IT IS a sad day for a family-run North Yorkshire boarding school which is closing after 50 years.

Howsham Hall Preparatory School, near Malton, will close at the end of the summer term in July due to falling rolls which will result in the school being too small to be financially viable.

The school was established in 1958 as an independent boarding preparatory school for boys between the ages of five and 14 by husband-and-wife team John and Maureen Knock with only 19 pupils.

Housed in a Jacobean mansion alongside the River Derwent, the school's motto is Potentes Virtute (Strength In Courage).

In recent years boarding girls and day children have also been added to the list of pupils and there are currently 54 youngsters at the school.

From September this year, however, that number would drop to around the low-30s which would mean the school could not carry on.

John and Maureen's son, Simon Knock, 56, is the current headmaster having been a pupil himself when the school started.

He said: "It is a sad day, but we have had 50 good years and many staff and pupils will have numerous memories of happy times as part of a vibrant and successful school family.

"We have sent a letter out to the parents and have told the pupils and, although the news was a shock to them, they are resilient and will rise up. I have also promised a big party at the end of next term and the pupils seemed to like that idea."

_Your task_
Continue the news story above about the closure of Howsham Hall Preparatory School, picking up after its final sentence.

_Dataset extract_
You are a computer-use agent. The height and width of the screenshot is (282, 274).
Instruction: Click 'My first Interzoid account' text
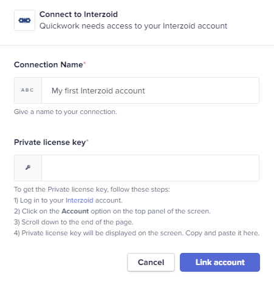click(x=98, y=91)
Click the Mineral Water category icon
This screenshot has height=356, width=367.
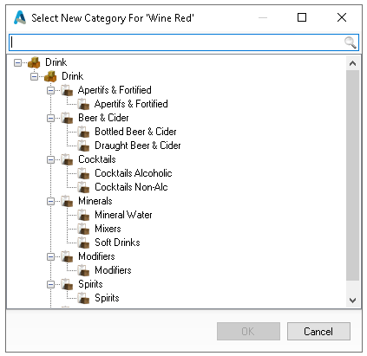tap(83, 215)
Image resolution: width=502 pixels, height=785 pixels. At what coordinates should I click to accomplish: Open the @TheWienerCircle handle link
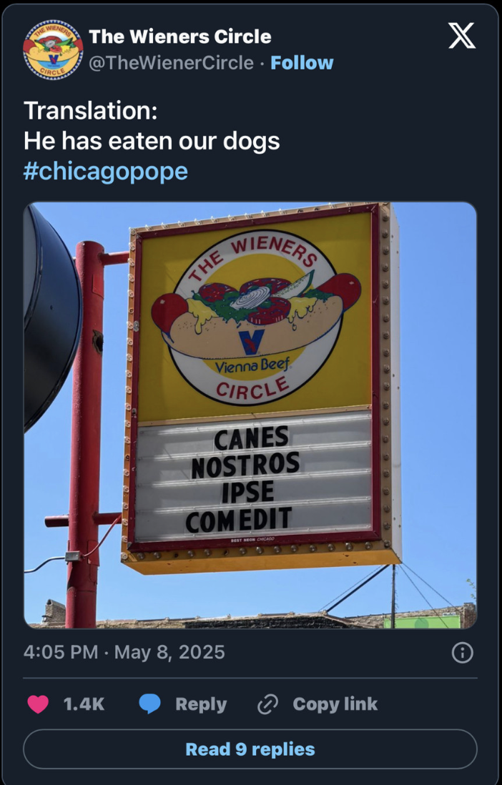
==
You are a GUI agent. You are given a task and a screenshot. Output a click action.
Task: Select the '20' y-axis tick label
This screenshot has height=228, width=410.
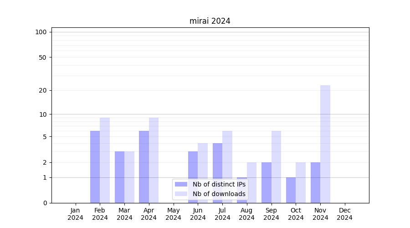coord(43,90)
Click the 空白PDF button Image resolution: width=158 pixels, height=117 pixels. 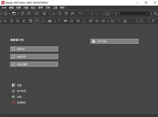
...
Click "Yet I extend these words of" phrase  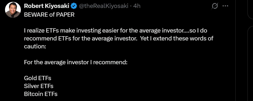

_Answer to this task_
A particular feature of Howsham is that not only is the house a school but also a home.

Members of the Knock family help to administer the school and organise pupils very much as a family.

The decision to close means the loss of about 22 jobs with eight full-time teaching staff, eight part-time teachers and six ancillary staff including cooks and cleaners.

In 2004, The Press reported the death of Mr Knock's brother, Anthony Knock, 56, a teacher at the school, who died after losing a battle with cancer.

He was a pupil at the school in the 1950s, and won a scholarship to Ampleforth College in 1960. After attending Trinity and All Saints' College, Leeds, he returned to Howsham Hall in 1969 and remained there the rest of his life.